Alice M. Williams
Historically, numerous church denominations have actively sought converts. Many churches send missionaries to other countries hoping to find converts. While this practice remains common for some denominations today, during the late nineteenth and early twentieth centuries, missionary activity was much more prevalent than it is today.
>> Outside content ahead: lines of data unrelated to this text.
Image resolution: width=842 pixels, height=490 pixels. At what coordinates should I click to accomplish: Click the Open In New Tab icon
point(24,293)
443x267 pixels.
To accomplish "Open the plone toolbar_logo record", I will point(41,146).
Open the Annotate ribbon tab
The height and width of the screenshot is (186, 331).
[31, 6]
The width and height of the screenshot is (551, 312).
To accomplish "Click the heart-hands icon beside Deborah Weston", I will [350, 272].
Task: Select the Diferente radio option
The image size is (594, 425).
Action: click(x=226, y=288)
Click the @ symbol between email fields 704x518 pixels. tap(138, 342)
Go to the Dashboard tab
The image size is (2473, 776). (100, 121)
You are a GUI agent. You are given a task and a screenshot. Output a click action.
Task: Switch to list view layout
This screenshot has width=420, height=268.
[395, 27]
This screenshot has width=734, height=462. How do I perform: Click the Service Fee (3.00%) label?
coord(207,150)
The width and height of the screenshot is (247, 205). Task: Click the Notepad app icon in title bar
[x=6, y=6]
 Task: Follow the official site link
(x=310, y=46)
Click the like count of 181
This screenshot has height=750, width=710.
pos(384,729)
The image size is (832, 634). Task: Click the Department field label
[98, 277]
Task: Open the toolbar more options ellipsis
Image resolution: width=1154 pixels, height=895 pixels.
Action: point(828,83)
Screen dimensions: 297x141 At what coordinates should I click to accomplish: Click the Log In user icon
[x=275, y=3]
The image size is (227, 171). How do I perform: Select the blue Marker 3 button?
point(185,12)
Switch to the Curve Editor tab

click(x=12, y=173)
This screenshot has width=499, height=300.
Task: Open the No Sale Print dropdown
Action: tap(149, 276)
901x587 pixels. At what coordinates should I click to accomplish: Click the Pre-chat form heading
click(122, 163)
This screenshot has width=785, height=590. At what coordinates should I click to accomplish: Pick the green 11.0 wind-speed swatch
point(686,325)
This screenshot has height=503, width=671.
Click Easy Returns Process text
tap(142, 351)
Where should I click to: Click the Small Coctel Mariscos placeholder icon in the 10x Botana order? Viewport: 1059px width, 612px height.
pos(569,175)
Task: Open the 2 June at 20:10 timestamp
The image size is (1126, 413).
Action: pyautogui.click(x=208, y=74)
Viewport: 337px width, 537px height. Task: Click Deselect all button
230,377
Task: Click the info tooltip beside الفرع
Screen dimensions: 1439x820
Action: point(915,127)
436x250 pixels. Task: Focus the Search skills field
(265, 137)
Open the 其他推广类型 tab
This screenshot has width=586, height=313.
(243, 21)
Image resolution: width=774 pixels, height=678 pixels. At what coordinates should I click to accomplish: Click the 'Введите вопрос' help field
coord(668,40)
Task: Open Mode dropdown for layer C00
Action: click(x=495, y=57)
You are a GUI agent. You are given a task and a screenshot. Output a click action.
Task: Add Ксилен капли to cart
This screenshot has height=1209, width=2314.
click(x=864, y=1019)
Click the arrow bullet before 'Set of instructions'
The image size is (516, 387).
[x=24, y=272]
Alice Moon Williams was a missionary for the Congregationalist Church. She was born on May 22, 1860, in Reedsburg, Ohio. When she was two years old, Williams's family moved to Ashland, Ohio. After briefly attending Oberlin College in Oberlin, Ohio, Williams became a school teacher, but by the 1890s, she, her husband, and their three daughters had become missionaries in China. While Alice Williams and her children were vacationing in Ashland in 1900, Williams's husband, George Williams, was killed in the Boxer Rebellion. Undaunted, Alice Williams continued her missionary activities in China. While in China, she played an influential role in shaping the views of H.H. Kung, an eventual premier of the Republic of China. Kung attended a school where Williams was a teacher in China. Williams also opened her Ohio home, which was now in Oberlin, to Chinese students attending Oberlin College. Kung was one of the students who stayed in Williams's home.
Williams eventually retired from her missionary activities and returned to Oberlin, where she served as matron of three dormitories at Oberlin College. Williams died on January 13, 1952.